▸ **Directive 1**
Please summarize the Byung Ho Park piece in two sentences.
▸ **Directive 2**
Repeat the Byung Ho Park piece word for word from "However, the report" to "over the matter.".

▸ **Selected extract**

::::::

Rumors reported by The Huffington Post Korea claim the new front office’s treatment of the Korean slugger drove him to return home.

MLB: Spring Training-Toronto Blue Jays at Minnesota Twins Kim Klement-USA TODAY Sports

When news broke last week that Byung Ho Park would be returning to South Korea, many reasons were given for his decision: Lack of opportunity to play in the majors. Pride. Homesickness. As I was looking over Korean news articles on the matter (via Google Translate), I saw a lot of these same reasons pop up, but one particular report caught my attention — and not for good reasons.

According to this report, a person apparently close to Park claims Park felt he was treated unfairly by the new Twins’ front office. Those feelings would seem reasonable from Park’s point of view, given how the front office removed him from the 40-man roster right before spring training and never really gave him another chance, despite their seeming willingness to call up and DFA other players frequently (particularly pitchers).

However, the report also included a number of rumors I had not heard before:

  • Apparently, Park didn’t think the hamstring injury he suffered at the beginning of the 2017 season was that serious. When the team quickly placed him on the DL, Park reportedly found out from the media instead of directly from the team. According to the report, his agent made some sort of formal grievance over the matter.
  • When Park was placed on the DL, he supposedly received little treatment or support (or, perhaps, much less than he was used to), which may have led to the slow recovery.
  • There were known rumors that the new front office had no plans to use Park or catcher John Ryan Murphy in the future.
  • Park’s wife and family were living in Minneapolis, and Park was allegedly lonely and desperate to get back to the majors to be with them and the larger Korean community in the Twin Cities.

::::::

▸ **Supplied data**

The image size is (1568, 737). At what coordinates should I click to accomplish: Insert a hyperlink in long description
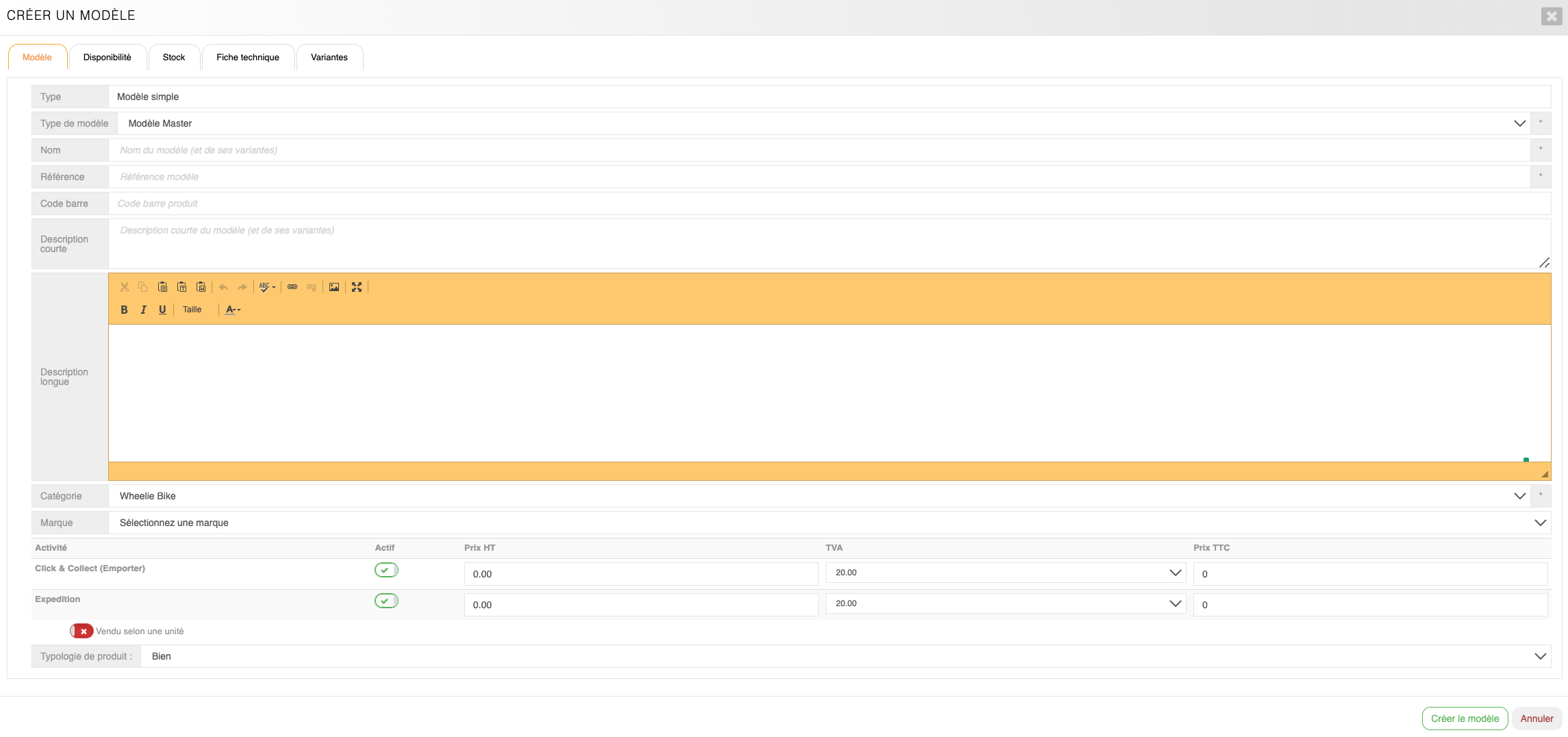pos(292,287)
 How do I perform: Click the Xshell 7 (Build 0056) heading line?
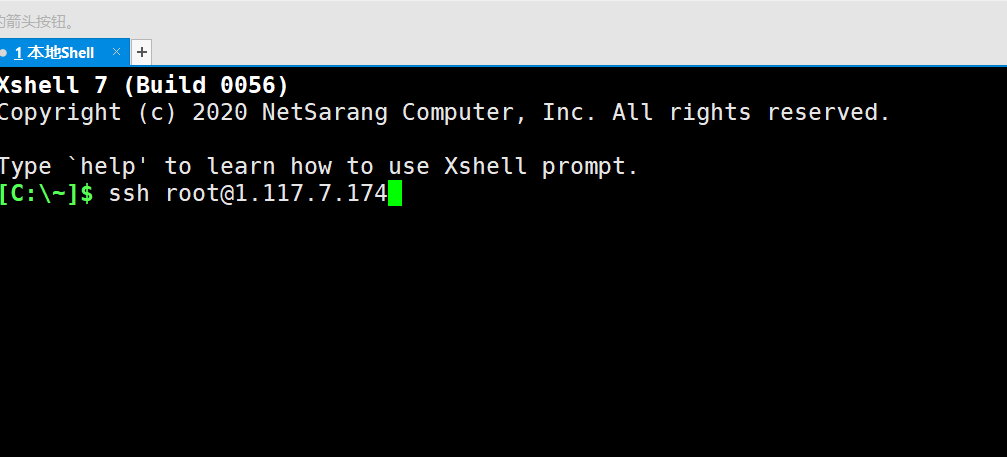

::::::

▸ **Complete answer 1**
A report from The Huffington Post Korea cites a person apparently close to Byung Ho Park who claims that Park, now returning to South Korea, felt the new Twins front office treated him unfairly, a feeling that seems reasonable given that he was removed from the 40-man roster before spring training and never really given another chance. The report also relays rumors that Park learned of his 2017 placement on the DL from the media, received little treatment while injured, was reportedly not in the front office's future plans, and was lonely and eager to rejoin his family in Minneapolis.

▸ **Complete answer 2**
However, the report also included a number of rumors I had not heard before:

  • Apparently, Park didn’t think the hamstring injury he suffered at the beginning of the 2017 season was that serious. When the team quickly placed him on the DL, Park reportedly found out from the media instead of directly from the team. According to the report, his agent made some sort of formal grievance over the matter.